Dalam masalah Nahdlatul Ulama, Kiai Asnawi Kudus juga banyak jasanya. Jasa-jasanya tidak kalah pentingnya dengan kiai-kiai lainnya yang ikut berkecimpung dalam mendirikan organisasi Nahdlatul Ulama. Kiai Asnawi ini alumni Makkah yang menikah dengan janda Kiai Nawawi Banten. Nyai Hamdanah namanya. Sebelum menikah dengan Kiai Asnawi, nyai Hamdanah telah dikarunia seorang putri. Namanya adalah Zahra. Sedangkan setelah menikah dengan Kiai Asnawi, nyai Hamdanah dikarunia putra yang diberi nama Zuhri.
Karena saking senangnya Kiai Zubair kepada Kiai Nawawi, salah satu putri Kiai Zubair Dahlan ada yang diberi nama Zahra untuk tafaulan dengan Zahra putrinya Kiai Nawawi Banten dengan Nyai Hamdanah.

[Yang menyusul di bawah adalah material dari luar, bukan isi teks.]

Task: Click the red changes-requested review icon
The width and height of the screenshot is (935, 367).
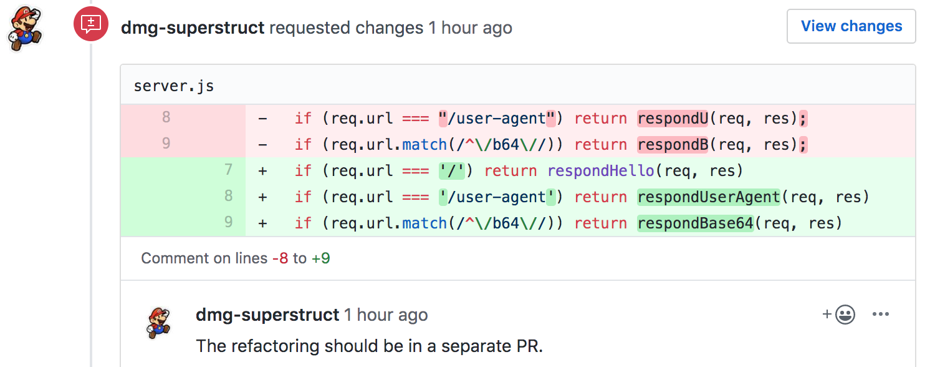Action: (90, 24)
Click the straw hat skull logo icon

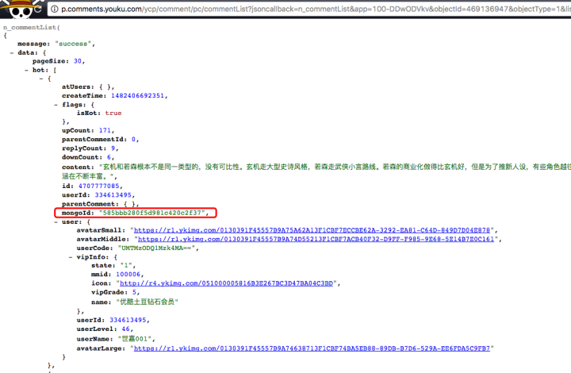click(17, 10)
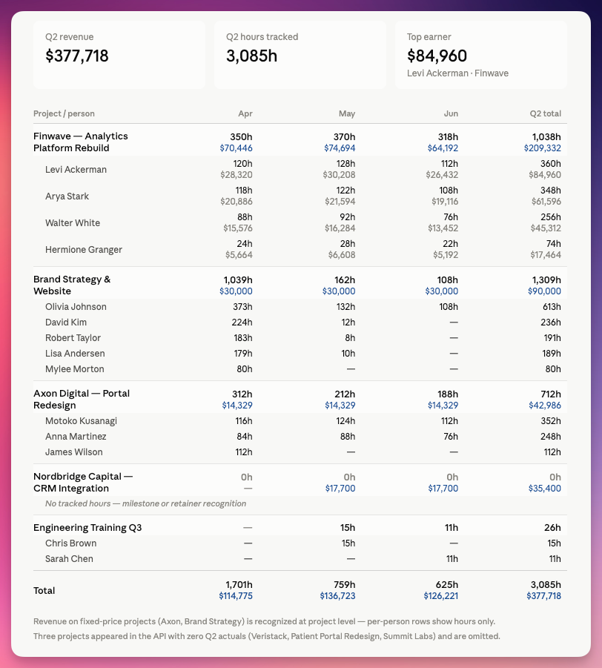This screenshot has height=668, width=602.
Task: Click the Q2 revenue summary card
Action: (x=119, y=55)
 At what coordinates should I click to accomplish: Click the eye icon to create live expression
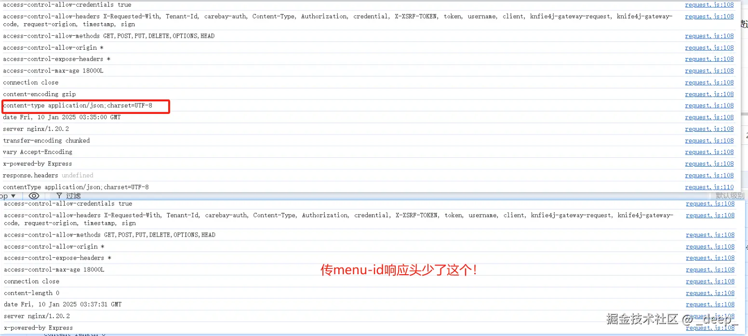(34, 196)
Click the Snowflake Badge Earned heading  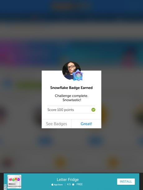click(x=72, y=88)
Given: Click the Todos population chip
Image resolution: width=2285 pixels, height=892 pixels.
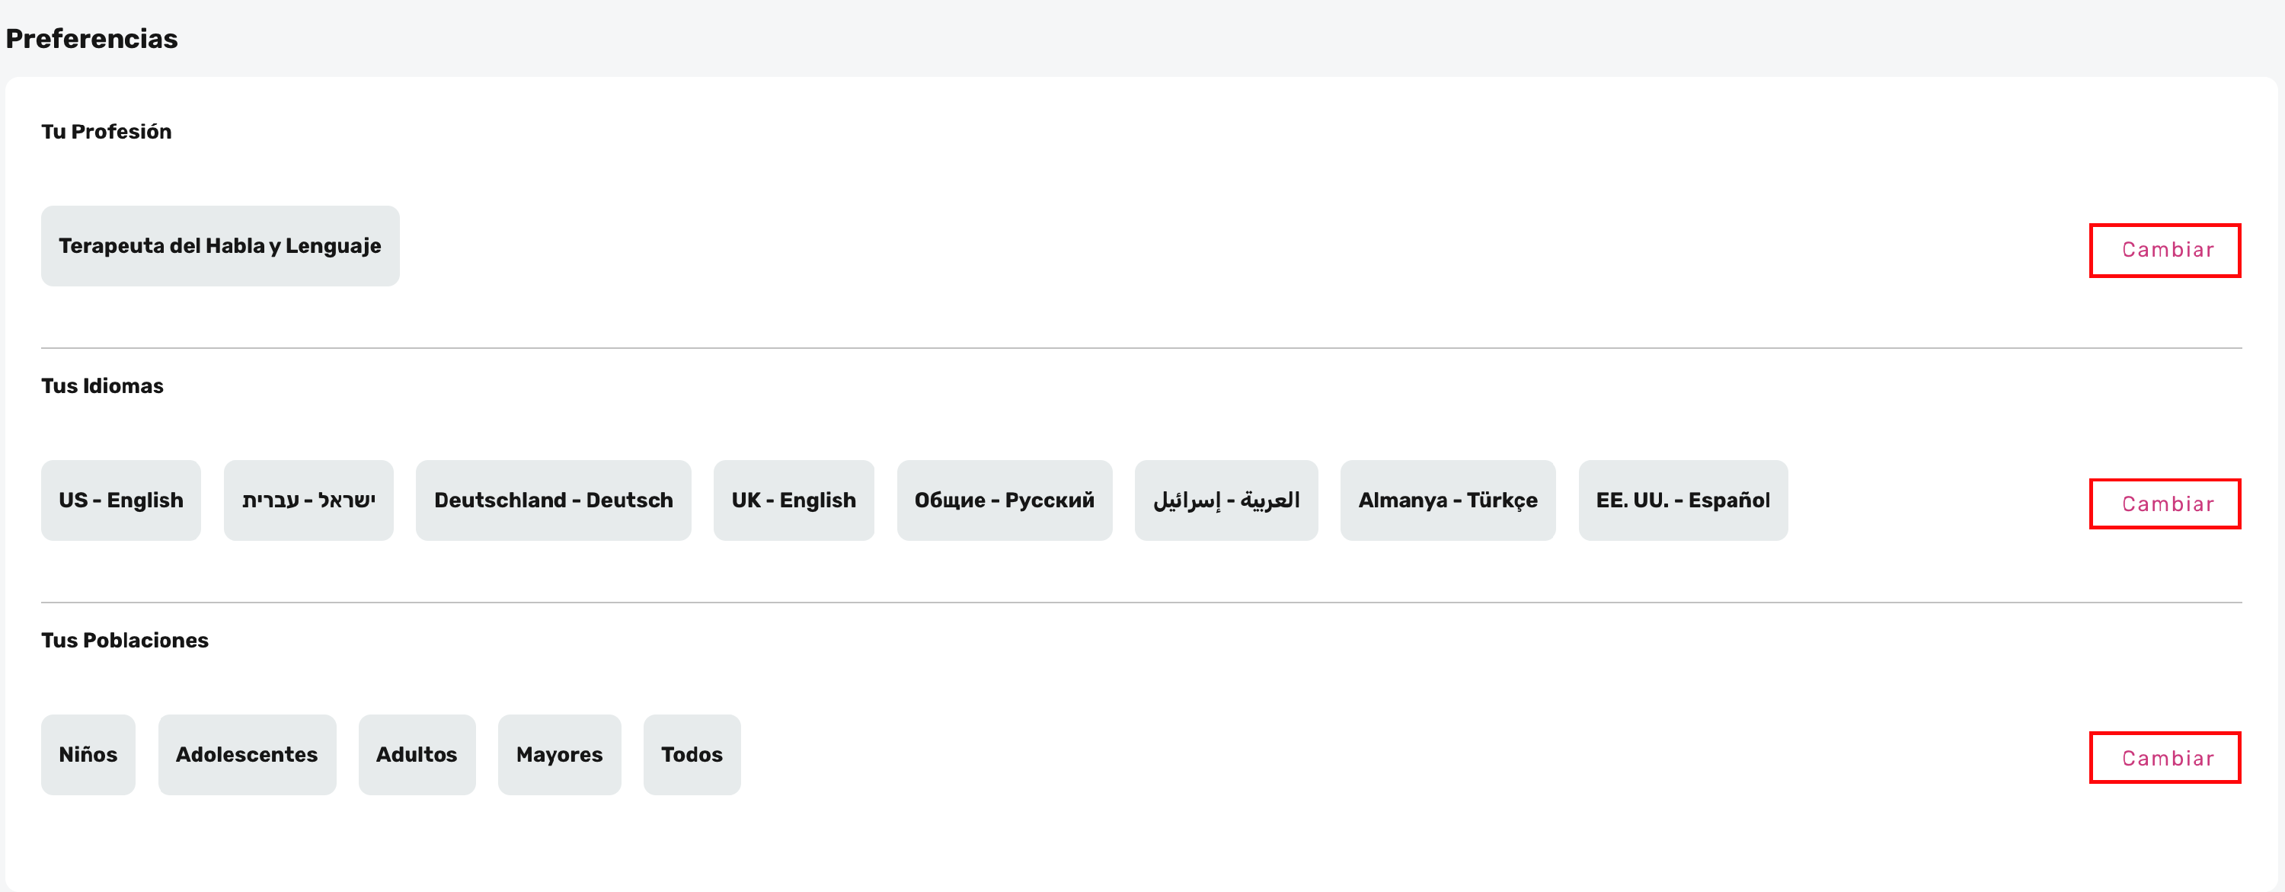Looking at the screenshot, I should coord(691,754).
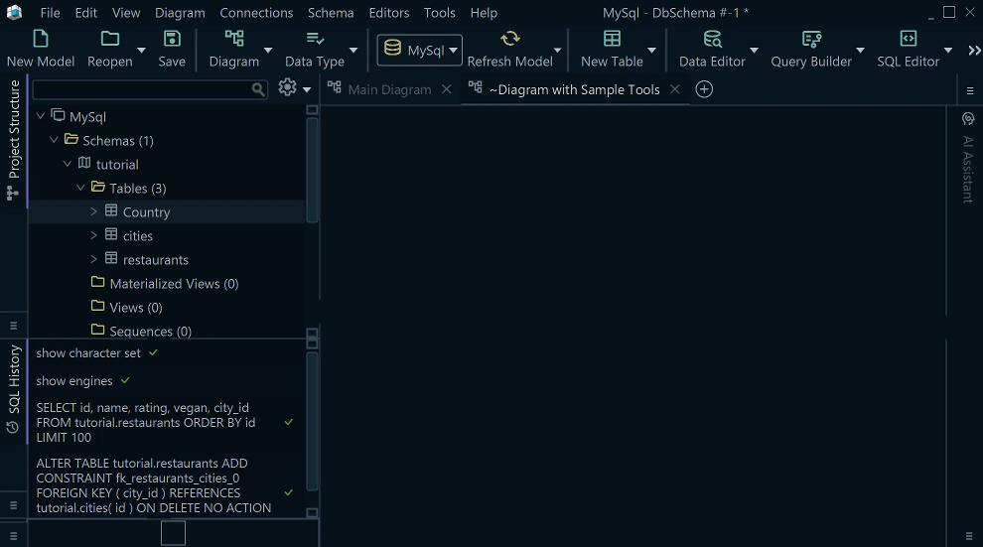Click the Save icon in toolbar
Image resolution: width=983 pixels, height=547 pixels.
[x=172, y=40]

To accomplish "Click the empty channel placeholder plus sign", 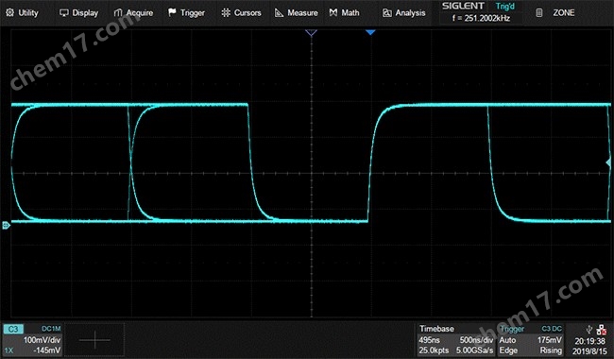I will [x=94, y=340].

Kiai Zubair juga akrab dengan Kiai Asnawi. Hal ini dibuktikan dengan kedua ulama ini sama-sama ikut dalam sebuah organisasi Jamiyyatun Nashihin. Kiai Zubair adalah anggota yang paling muda, sedangkan Kiai Asnawi adalah anggota yang paling tua. Ada juga Kiai Khalil Lasem Rembang. Jamiyyah Nasehat ini adalah sebuah organisasi yang ada kaitannya dengan masalah pengajian. Dahulu namanya nasehat. Kalau sekarang namanya diganti menjadi pengajian.
Sarang, 3 Januari 2013
Catatan : Artikel ini disarikan dari ceramah Syaikhina Maimoen Zubair ketika ada acara HIMMA (Himpunan Mutakharrijin Mutakharrijat Al-Anwar) tahun 2009.